Criminologia e Devianza: un Riassunto

Articolo di Erika Bruno

La criminologia si occupa di approfondire il fatto reato, con particolare attenzione alle caratteristiche individuali dell’autore e della vittima. Studia anche la reazione sociale, insieme alle forme di controllo e prevenzione.
In epoche passate sono state formulate varie teorie sul tema della giusta proporzione nella sanzione penale, ognuna di esse basata su orientamenti diversi.
Le varie prospettive teoriche sono rappresentative dell’evoluzione del pensiero scientifico nel campo delle scienze sociali e della criminologia, già dal XVIII sec.

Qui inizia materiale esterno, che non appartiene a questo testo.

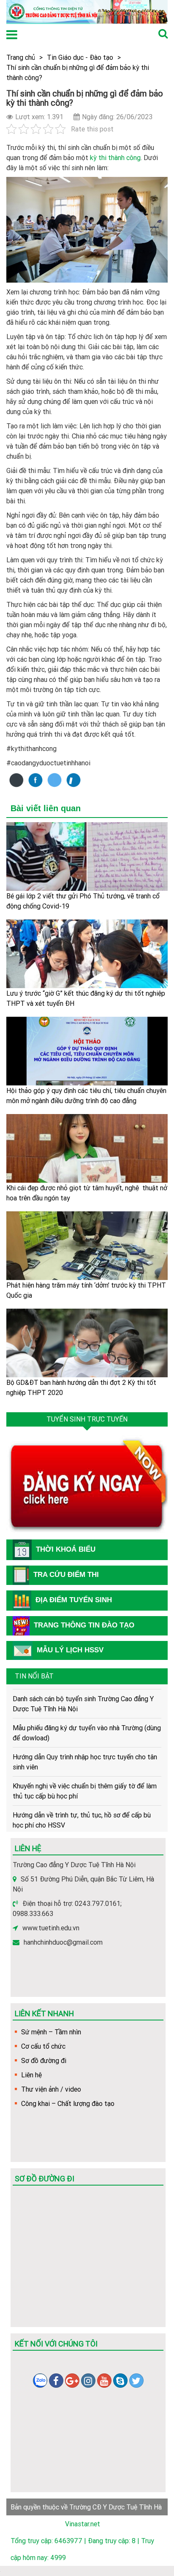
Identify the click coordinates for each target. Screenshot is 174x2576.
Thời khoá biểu (65, 1549)
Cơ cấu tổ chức (43, 2046)
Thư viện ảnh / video (51, 2089)
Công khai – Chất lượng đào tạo (67, 2103)
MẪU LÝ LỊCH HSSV (70, 1650)
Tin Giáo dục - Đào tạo (80, 57)
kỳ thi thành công (115, 157)
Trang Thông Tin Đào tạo (84, 1625)
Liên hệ (31, 2075)
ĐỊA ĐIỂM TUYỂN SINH (73, 1600)
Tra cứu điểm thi (66, 1575)
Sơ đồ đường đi (43, 2060)
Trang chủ (20, 57)
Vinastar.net (82, 2524)
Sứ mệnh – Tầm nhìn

Con l’Illuminismo, dove non erano più tollerate le tecniche arbitrarie di giudizio dei rei, o presunti tali, esercitate senza possibilità di appello, lo sviluppo della conoscenza scientifica condusse ad una maggiore attenzione anche verso la questione del principio di giustizia ed uguaglianza fra cittadini, nello stabilire la responsabilità penale. L’ideologia liberale fu promossa dall’opera di Cesare Beccaria, il quale nel suo elaborato “Dei delitti e delle pene”, riscrisse le modalità di attuazione della pena, ponendo le basi per le teorie criminologiche più attuali.
La funzione della pena iniziò a rispondere alle esigenze di sicurezza sociale, e non più a principi etici soggettivi, al fine di favorire la dovuta separazione tra morale condivisa ed etica pubblica. La questione di diritto doveva valere anche per il presunto reo, in base al principio della presunzione di innocenza. La pena doveva essere proporzionata, considerata nella sua valenza rieducativa e riabilitativa, oltre che espiativa.
Il reo era considerato come consapevole della sua condotta non conforme alle regole e, per questo doveva essere sottoposto a giudizio.
I criteri di libero arbitrio e imputabilità permearono, l’orientamento della Scuola classica del diritto penale, per cui il crimine si doveva considerare, non come reazione a fattori o influenze esterne, ma come risultato di una decisione razionale dell’individuo sulla base di una valutazione consapevole delle norme e delle sanzioni previste.
Tuttavia, i primi studi scientifici di statistica, circa l’influenza dei fattori sociologici rispetto al reato, sconfessarono la convinzione precedente della sola responsabilità del soggetto nel crimine, dato che altre componenti, come l’età, il genere sessuale, il grado di istruzione e il contesto di crescita, influenzerebbero la condotta individuale. Si diffuse, così, il Determinismo sociale che vedeva il reato come fatto sociale e metteva in discussione il famoso concetto di “libero arbitrio”.

L’approccio deterministico si radicalizzò con l’orientamento positivista (che guidava il pensiero scientifico dell’epoca), fondamentalmente basato sulle idee di Lombroso (determinismo biologico). Per quest’ultimo, la questione penale era da interpretare come centrata sulla figura dell’uomo delinquente, e non più sul reato. Il delitto sarebbe il risultato inevitabile di caratteristiche innate (antropologiche, psichiche e sociali), mentre era da escludere il fattore della scelta individuale. Ciò influenzò anche la questione del trattamento del reo il quale veniva emarginato in considerazione della sua pericolosità sociale.
Il superamento dei determinismi, dopo il secondo conflitto mondiale, ristabilì il “principio della responsabilità”, in vista di un nuovo concetto di “difesa sociale”, basato sull’opposizione alle condotte abnormi e sulla risocializzazione del reo.
Furono avviati gli studi sulle “bande giovanili”, soprattutto negli USA, considerando l’appartenenza ad ambienti permeati da condotte delinquenziali un fattore predittivo di condotta antisociale.
Merton teorizzò, nel 1957, la concezione di “devianza” quale forma di “adattamento” alle pressioni anomiche della società.
Mentre a Cohen va attribuita la teoria della delinquenza subculturale giovanile, risalente al 1955, relata alla questione dell’anomia.
Le teorie multifattoriali integrano fattori individuali di vulnerabilità (disturbi o conflitti interiori), e ambientali (instabilità sociale, anomia valoriale e normativa), nel calcolare la giusta pena per il reo, il quale deve riappropriarsi di un senso morale, che guidi la sua condotta futura, per raggiungere l’espiazione sperata.